Notre justice passionne les foules – à défaut de toujours les rassurer. La mise en examen pour « abus de faiblesse » de Nicolas Sarkozy a déclenché une guerre totale entre zélateurs et contempteurs du juge Jean-Michel Gentil.
Dans le camp de Gentil, donc des gentils, on reproche aux méchants sarkozystes leurs commentaires peu flatteurs à l’encontre d’un juge d’instruction qui, guidé par sa seule conscience, ose appliquer la loi aux puissants. Il est vrai que certains ténors de l’UMP n’y sont pas allés avec le dos de la cuillère en traitant le magistrat de « déshonneur de la justice » à lui seul, la droite dans son ensemble critiquant une justice partiale voire aux ordres du pouvoir actuel.
On pourrait sourire et compter les points. Sauf que cette bataille de chiffonniers pose de très sérieuses questions sur le fonctionnement de la Justice. Il faut d’abord rappeler que la procédure d’instruction prétendument secrète a fugué depuis belle lurette de son domicile familial, le cabinet du juge, pour aller s’exhiber un peu partout, notamment dans certaines rédactions.
Le secret de l’instruction est désormais une fable inscrite dans le Code pénal à laquelle même les enfants ne croient plus. Si l’instruction est sujette à fuites, la mise en examen provoque un vrai déluge : à peine Nicolas Sarkozy a-t-il quitté le Palais de justice de Bordeaux que la nouvelle tourne à plein régime sur les télés d’information continue, sur le Net, dans les conversations mondaines…
Les journalistes se bordent en agitant un amusant gri-gri en forme de précaution oratoire. Sur toutes les chaînes, on répète en boucle que l’ancien chef de l’État est fortement soupçonné d’avoir soutiré de l’argent à une nonagénaire en profitant de son gâtisme, avant de prononcer sur un ton goguenard la formule rituelle : « Il bénéficie de la présomption d’innocence. » Traduction subliminale : il est coupable mais on ne peut pas le dire. En somme, les médias invitent leurs ouailles à pratiquer une sorte de coitus interruptus mental. Le grand public, un peu perdu dans ce dossier à tiroirs, finit par s’en remettre à la sagesse populaire : chacun sait qu’il n’y pas de fumée sans feu, notamment chez autrui.

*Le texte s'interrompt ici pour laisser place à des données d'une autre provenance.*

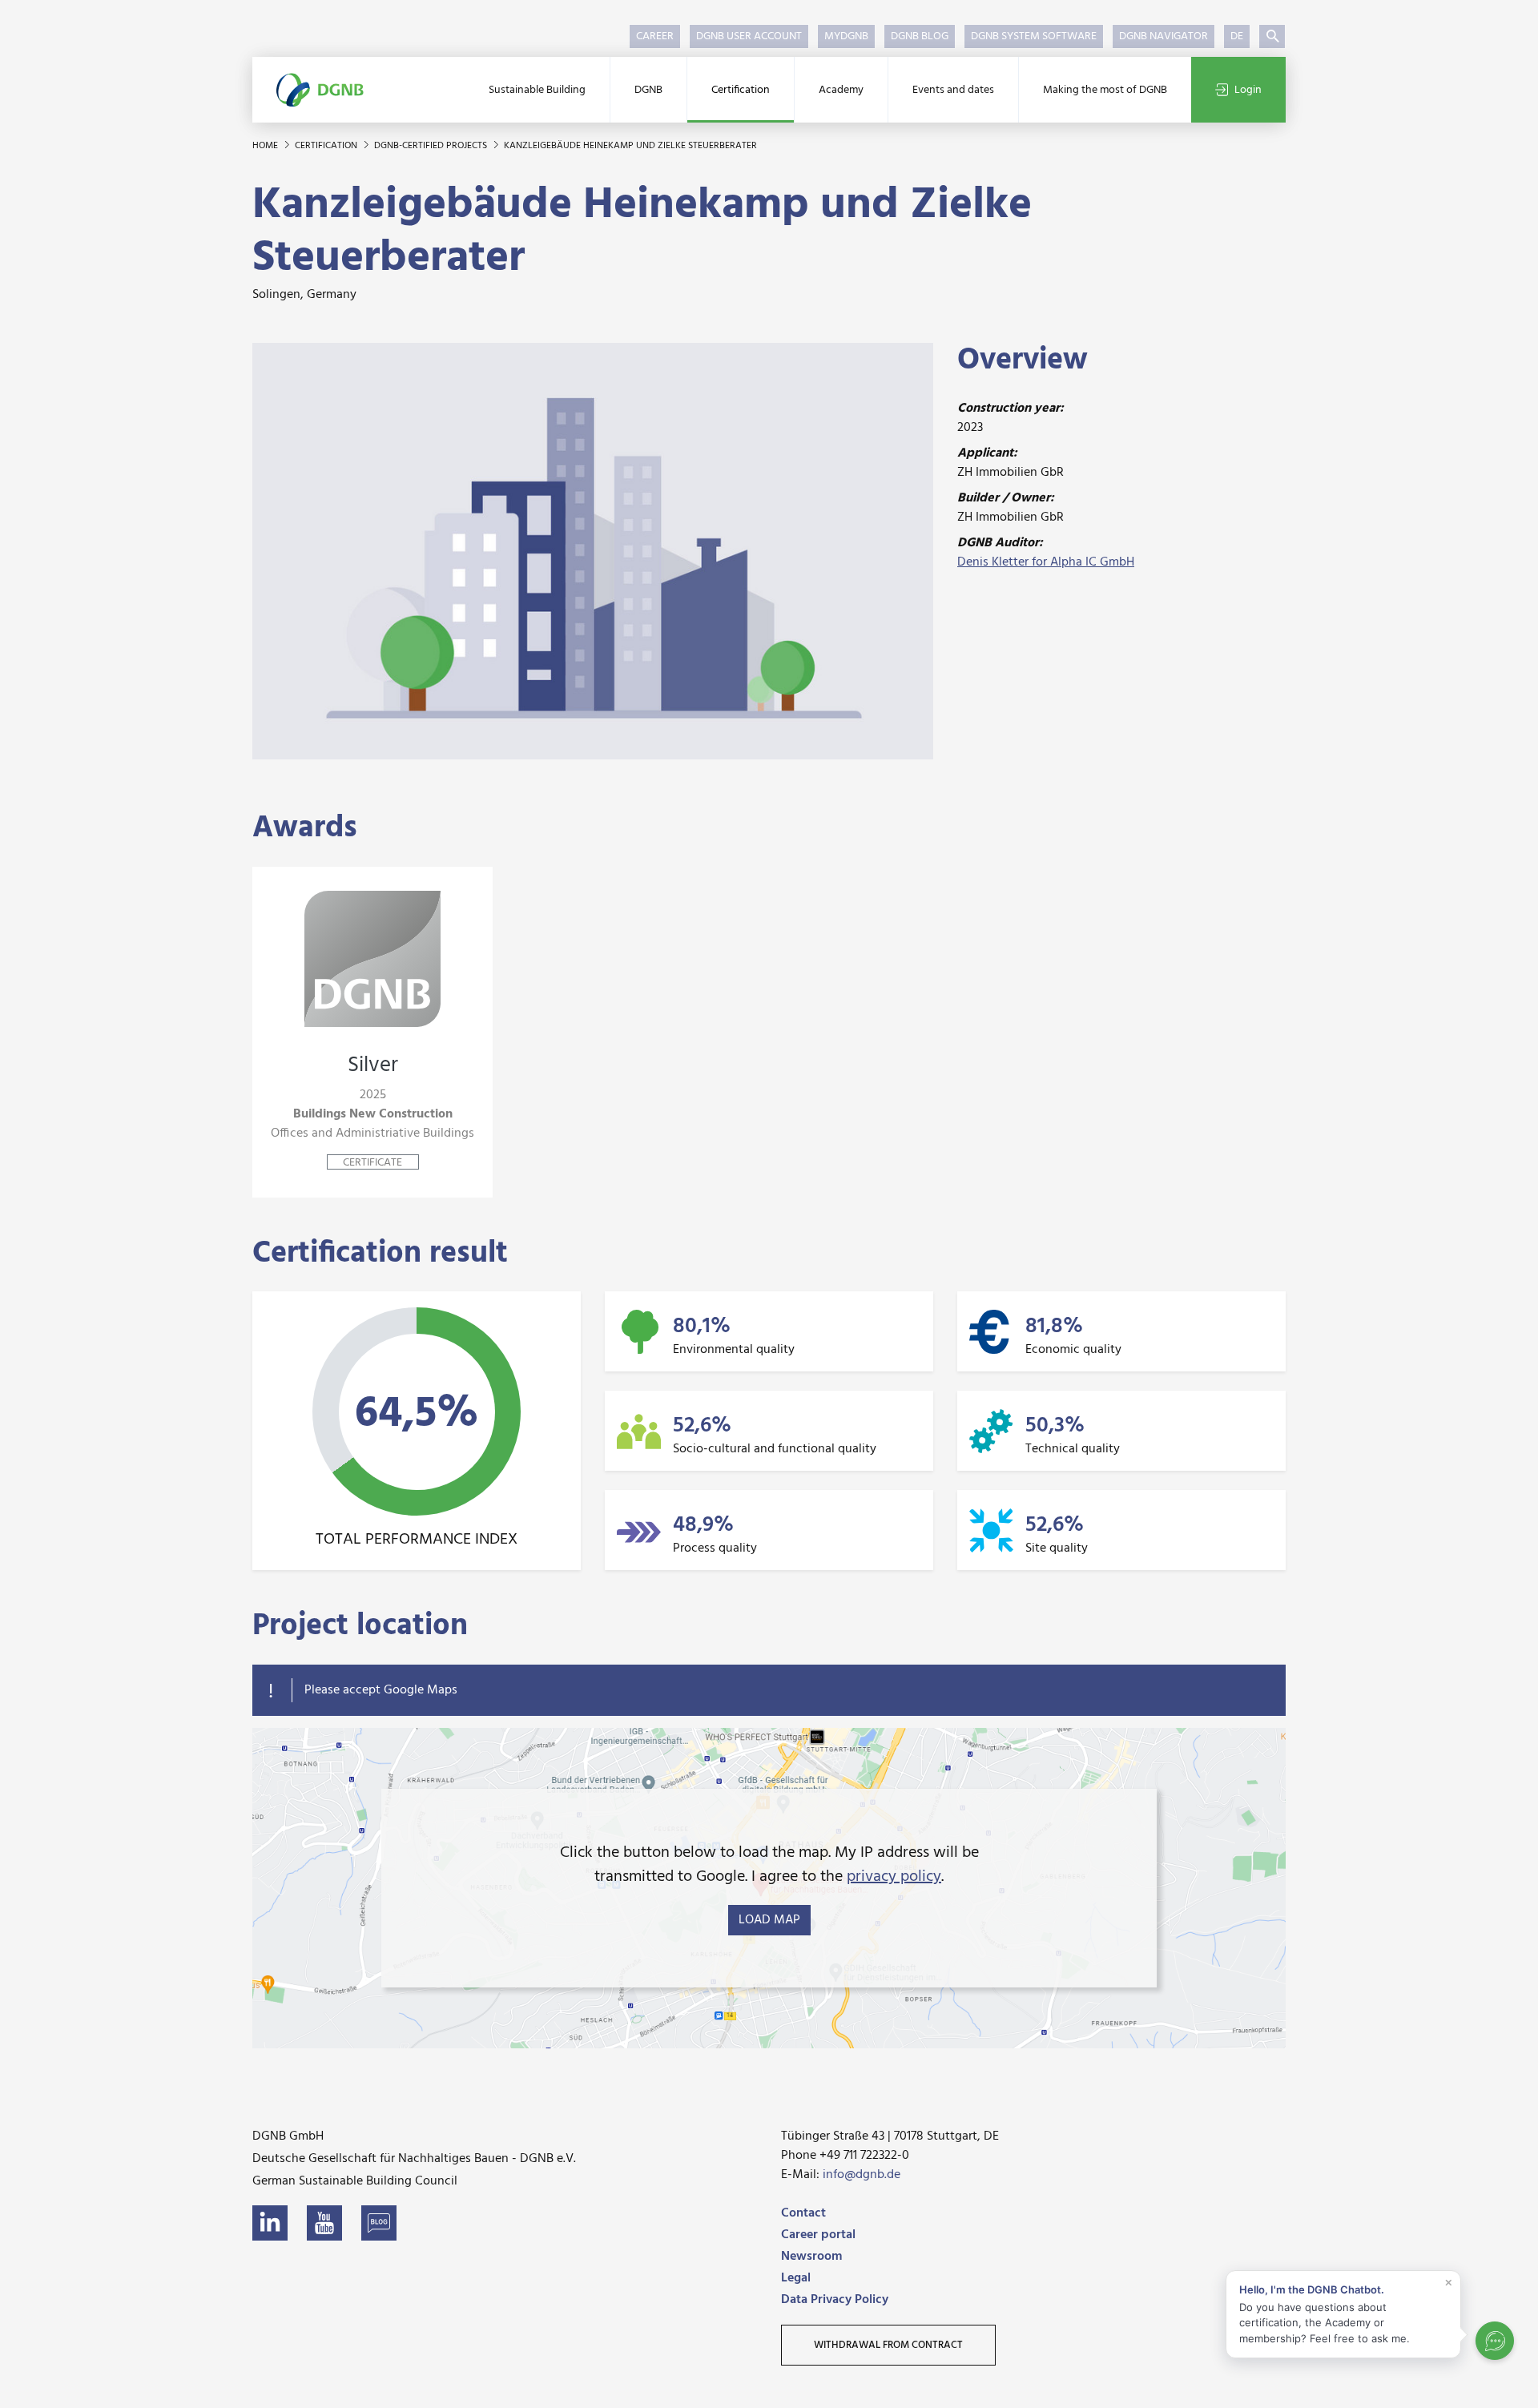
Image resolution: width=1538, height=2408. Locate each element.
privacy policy (894, 1877)
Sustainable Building (537, 90)
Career (655, 36)
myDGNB (846, 36)
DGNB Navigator (1163, 36)
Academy (841, 90)
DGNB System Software (1034, 36)
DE (1236, 36)
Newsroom (811, 2256)
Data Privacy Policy (834, 2299)
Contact (803, 2213)
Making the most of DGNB (1105, 90)
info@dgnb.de (861, 2174)
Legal (796, 2278)
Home (266, 146)
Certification (740, 90)
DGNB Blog (919, 36)
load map (769, 1920)
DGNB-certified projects (431, 146)
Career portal (818, 2235)
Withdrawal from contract (888, 2345)
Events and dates (953, 90)
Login (1248, 90)
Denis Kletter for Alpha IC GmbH (1045, 562)
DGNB (648, 90)
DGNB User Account (749, 36)
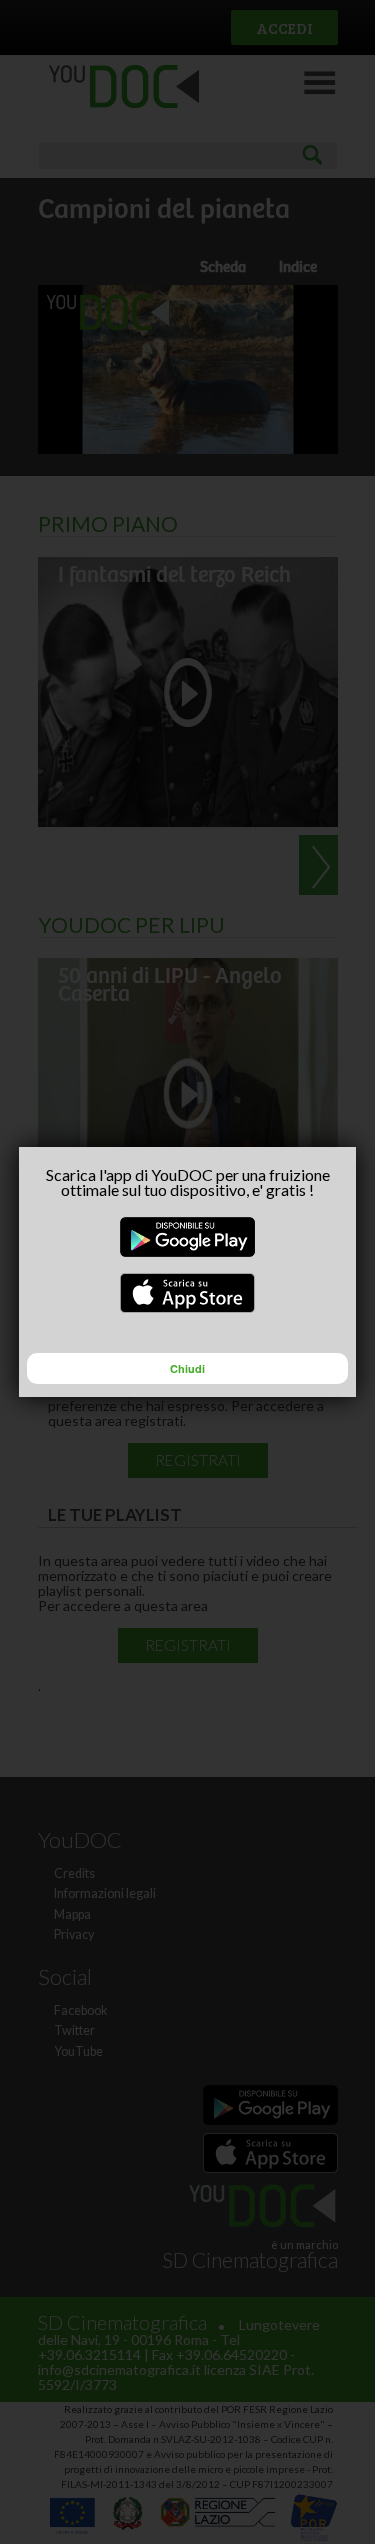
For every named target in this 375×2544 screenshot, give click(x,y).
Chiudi (187, 1368)
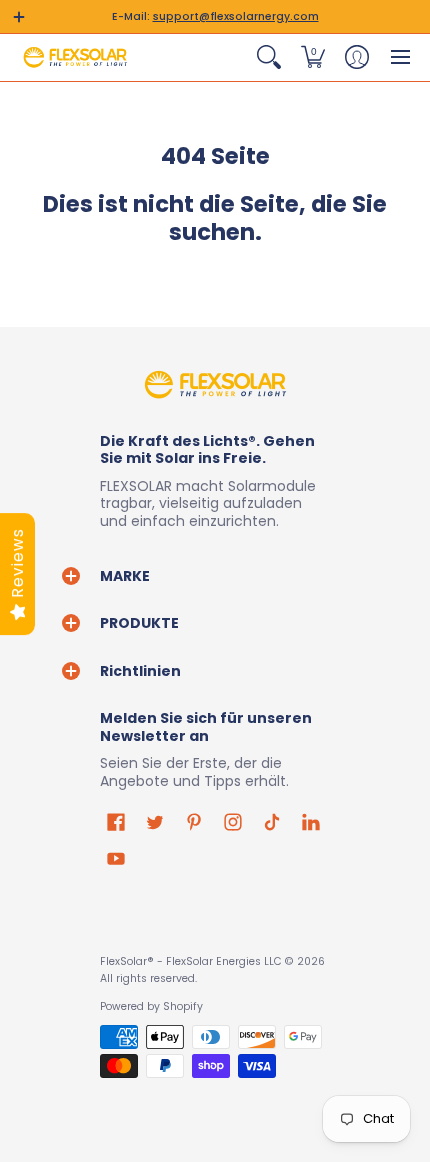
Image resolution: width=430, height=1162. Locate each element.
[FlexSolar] (75, 57)
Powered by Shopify (151, 1006)
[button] (19, 17)
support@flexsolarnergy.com (236, 16)
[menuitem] (269, 57)
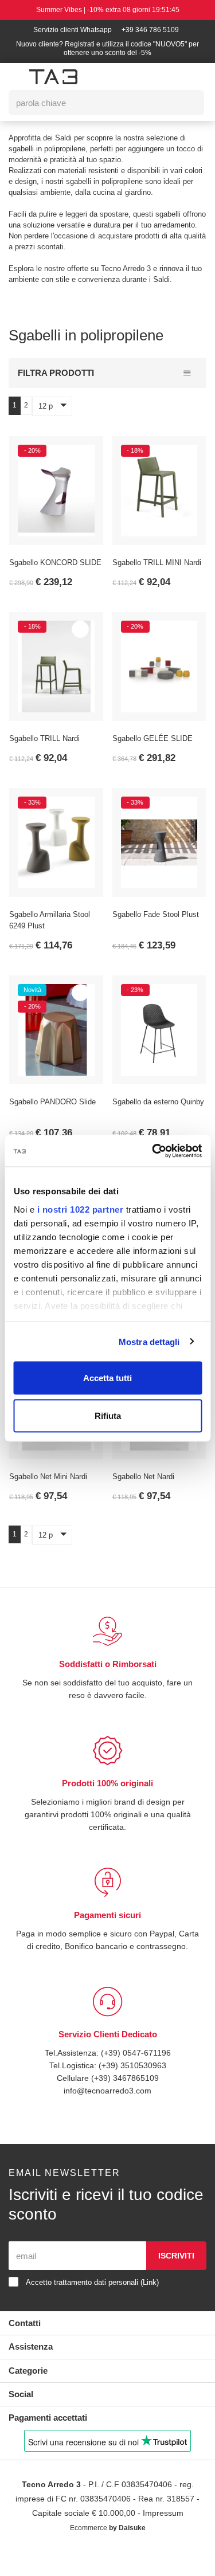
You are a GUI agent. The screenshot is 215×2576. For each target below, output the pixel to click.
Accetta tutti (107, 1378)
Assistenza (32, 2370)
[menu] (15, 77)
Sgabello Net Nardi (145, 1487)
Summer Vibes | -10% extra (108, 10)
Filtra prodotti (56, 383)
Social (21, 2417)
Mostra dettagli (149, 1341)
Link (161, 2305)
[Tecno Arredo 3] (53, 76)
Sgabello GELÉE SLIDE (151, 749)
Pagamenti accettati (52, 2441)
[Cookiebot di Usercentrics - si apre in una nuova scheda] (153, 1150)
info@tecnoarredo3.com (107, 2114)
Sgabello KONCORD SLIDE (55, 573)
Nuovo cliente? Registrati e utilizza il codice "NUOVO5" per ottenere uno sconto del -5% (107, 48)
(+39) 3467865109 (125, 2101)
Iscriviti (176, 2279)
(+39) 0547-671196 (136, 2076)
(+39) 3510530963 (133, 2088)
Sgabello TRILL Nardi (45, 749)
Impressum (165, 2537)
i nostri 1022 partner (80, 1209)
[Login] (136, 76)
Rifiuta (108, 1415)
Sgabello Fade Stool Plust (158, 925)
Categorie (29, 2394)
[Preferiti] (80, 464)
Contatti (26, 2346)
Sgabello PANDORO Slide (53, 1113)
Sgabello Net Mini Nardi (51, 1487)
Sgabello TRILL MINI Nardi (158, 573)
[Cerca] (187, 102)
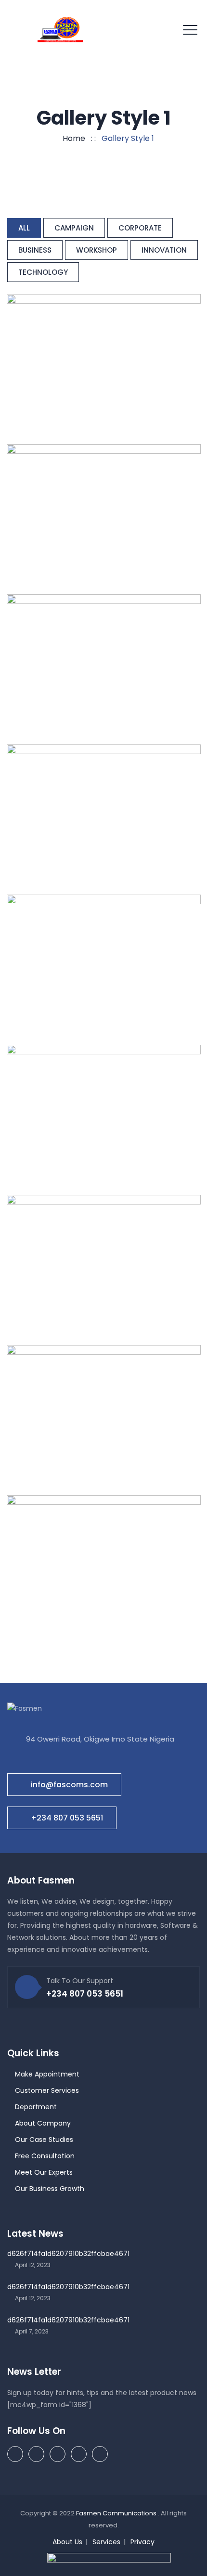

Il y a quelque tartufferie à s’offusquer que le mis au pilori se défende. Quand on met en examen un ancien président de la République, il faut accepter que cette décision puisse être critiquée. Certes les hussards et les grognards de l’UMP ont allègrement confondu la décision et celui qui la prenait. Mais à bien y réfléchir, le juge Gentil a agi exactement de la même façon. Peut-on croire que sa décision n’était pas calibrée pour la personnalité de celui qui l’a subie ?[access capability= »lire_inedits »]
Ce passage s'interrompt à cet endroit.